Verses 25-27
"And he said, Cursed be Canaan; A servant of servants shall he be unto his brethren. And he said, Blessed be Jehovah the God of Shem; And let Canaan be his servant. God enlarge Japheth, And let him dwell in the tents of Shem; And let Canaan be his servant."
"Cursed be Canaan ..." What Cain was to the antediluvian world, Canaan was to the world after the flood. He was the ancestor of the Canaanites who preceded Israel in the land of Palestine, and the preoccupation of that entire Canaanite culture with their vulgar sex gods, which they worshiped with the most abominable rites, indicates clearly that they partook of the nature of their infamous ancestor. This also lends strong presumptive proof that the nature of Canaan's sin was sexual. Significantly, it was precisely that evil culture which later overwhelmed Ephraim and the whole northern kingdom of Israel, through which, in turn, the southern kingdom also fell and was carried away by Babylon.
This did not mean that every individual person of Canaan's posterity would be wicked, but merely that this would be the predominating nature of the population descended from him. It is a prophecy of what would happen, not a requirement that it had to happen. The efforts of the advocates of slavery to justify their enslavement of the black race during the last century in America were founded upon total misunderstanding of this passage. God never justified the enslavement of any people, and the condition of servitude imposed upon the posterity of Canaan was not a divine visitation upon them as a vindictive judgment, but the predicted result of their preoccupation with sex. Significantly, the land of Canaan, historically, was never free and independent, but always dominated by the great world powers.
"Blessed be Jehovah, the God of Shem ..." This means, that in a particular sense, God would be identified as "the God of Shem," through whom the Messiah would come for human redemption. This is the prophetic designation of Shem as the patriarch through whom Jesus would be born.
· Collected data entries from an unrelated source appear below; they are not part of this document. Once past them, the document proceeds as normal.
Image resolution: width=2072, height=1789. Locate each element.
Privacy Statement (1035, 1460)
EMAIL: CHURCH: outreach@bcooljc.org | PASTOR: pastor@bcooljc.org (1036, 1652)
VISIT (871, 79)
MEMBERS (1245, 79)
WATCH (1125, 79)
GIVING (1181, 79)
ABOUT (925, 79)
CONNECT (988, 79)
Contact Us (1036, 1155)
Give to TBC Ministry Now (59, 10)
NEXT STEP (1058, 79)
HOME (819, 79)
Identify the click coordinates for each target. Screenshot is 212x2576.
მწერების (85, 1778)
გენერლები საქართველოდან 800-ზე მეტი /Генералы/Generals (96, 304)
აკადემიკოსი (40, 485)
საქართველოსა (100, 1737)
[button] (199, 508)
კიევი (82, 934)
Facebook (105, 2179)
"Enlarge Japheth ..." This prophesied the multiplication of his posterity, which was remarkably fulfilled in the proliferation of the populations of Europe and other places where so-called Western Civilization prevailed.
"Let him dwell in the tents of Shem ..." Depending upon whether the "him" in this passage refers to God or to Japheth, two various interpretations have been proposed. The humorous view that the Caucasians shall live "in the tents of Shem," is said to be fulfilled in that most of them pay rent to Jewish landlords! We do not think this is what the text meant. Unger is probably correct: "`He (God) shall dwell in the tents of Shem,' another reference to the spiritual blessings upon Israel through the Messianic line."[20]